# REQUIREMENT:
Find and return every line of the data that contains the word "computer".
[[ RECORDS FOR THIS TASK open ]]
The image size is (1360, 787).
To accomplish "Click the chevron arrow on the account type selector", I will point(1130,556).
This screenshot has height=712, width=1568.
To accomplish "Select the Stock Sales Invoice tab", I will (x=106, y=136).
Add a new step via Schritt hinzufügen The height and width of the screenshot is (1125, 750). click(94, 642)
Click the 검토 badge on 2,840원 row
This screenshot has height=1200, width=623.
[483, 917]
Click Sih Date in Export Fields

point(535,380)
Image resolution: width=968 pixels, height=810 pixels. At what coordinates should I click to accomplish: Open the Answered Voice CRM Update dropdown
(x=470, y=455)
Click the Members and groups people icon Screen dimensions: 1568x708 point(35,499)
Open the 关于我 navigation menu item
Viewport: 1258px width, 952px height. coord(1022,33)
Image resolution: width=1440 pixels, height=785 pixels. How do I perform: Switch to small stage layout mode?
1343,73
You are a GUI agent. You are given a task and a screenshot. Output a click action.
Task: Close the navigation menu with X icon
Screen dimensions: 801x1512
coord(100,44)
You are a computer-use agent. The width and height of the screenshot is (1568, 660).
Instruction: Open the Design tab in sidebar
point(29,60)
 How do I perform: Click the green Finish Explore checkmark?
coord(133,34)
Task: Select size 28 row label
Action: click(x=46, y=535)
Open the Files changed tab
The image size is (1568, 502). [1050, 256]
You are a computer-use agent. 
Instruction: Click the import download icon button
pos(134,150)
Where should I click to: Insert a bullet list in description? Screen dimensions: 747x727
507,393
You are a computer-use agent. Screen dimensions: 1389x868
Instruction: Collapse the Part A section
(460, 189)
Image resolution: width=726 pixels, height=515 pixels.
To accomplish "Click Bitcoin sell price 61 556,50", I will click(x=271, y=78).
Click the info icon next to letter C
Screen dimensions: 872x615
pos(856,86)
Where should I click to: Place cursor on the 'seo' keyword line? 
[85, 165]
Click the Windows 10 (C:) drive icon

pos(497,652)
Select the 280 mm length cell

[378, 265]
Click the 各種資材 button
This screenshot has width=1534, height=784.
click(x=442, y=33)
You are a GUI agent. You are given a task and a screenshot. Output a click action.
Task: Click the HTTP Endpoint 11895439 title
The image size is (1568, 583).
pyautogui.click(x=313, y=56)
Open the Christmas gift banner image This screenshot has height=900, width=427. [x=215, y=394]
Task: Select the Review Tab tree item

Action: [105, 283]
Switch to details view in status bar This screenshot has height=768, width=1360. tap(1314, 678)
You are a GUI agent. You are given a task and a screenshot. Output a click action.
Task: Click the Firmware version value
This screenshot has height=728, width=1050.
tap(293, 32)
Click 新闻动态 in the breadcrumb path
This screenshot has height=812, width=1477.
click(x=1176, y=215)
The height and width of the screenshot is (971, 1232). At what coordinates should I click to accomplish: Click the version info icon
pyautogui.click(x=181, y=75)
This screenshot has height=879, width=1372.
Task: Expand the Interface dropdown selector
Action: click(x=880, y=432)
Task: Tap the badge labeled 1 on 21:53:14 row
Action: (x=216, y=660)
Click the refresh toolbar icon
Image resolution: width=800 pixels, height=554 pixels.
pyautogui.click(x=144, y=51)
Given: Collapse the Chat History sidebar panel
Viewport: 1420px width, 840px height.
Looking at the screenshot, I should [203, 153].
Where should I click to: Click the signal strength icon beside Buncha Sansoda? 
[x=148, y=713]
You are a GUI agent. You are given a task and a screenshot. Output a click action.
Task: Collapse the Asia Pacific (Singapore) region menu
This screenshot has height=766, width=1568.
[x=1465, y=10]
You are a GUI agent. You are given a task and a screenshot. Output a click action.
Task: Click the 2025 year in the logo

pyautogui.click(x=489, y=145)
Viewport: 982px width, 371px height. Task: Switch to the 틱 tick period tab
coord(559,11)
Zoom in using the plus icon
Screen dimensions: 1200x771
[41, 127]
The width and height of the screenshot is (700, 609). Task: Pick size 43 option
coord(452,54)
[[ RECORDS FOR THIS TASK closed ]]
# EXERCISE RESPONSE:
You are a computer-use agent. The width and height of the screenshot is (1568, 660).
You are a computer-use agent. 
You are a computer-use agent. Screen dimensions: 1389x868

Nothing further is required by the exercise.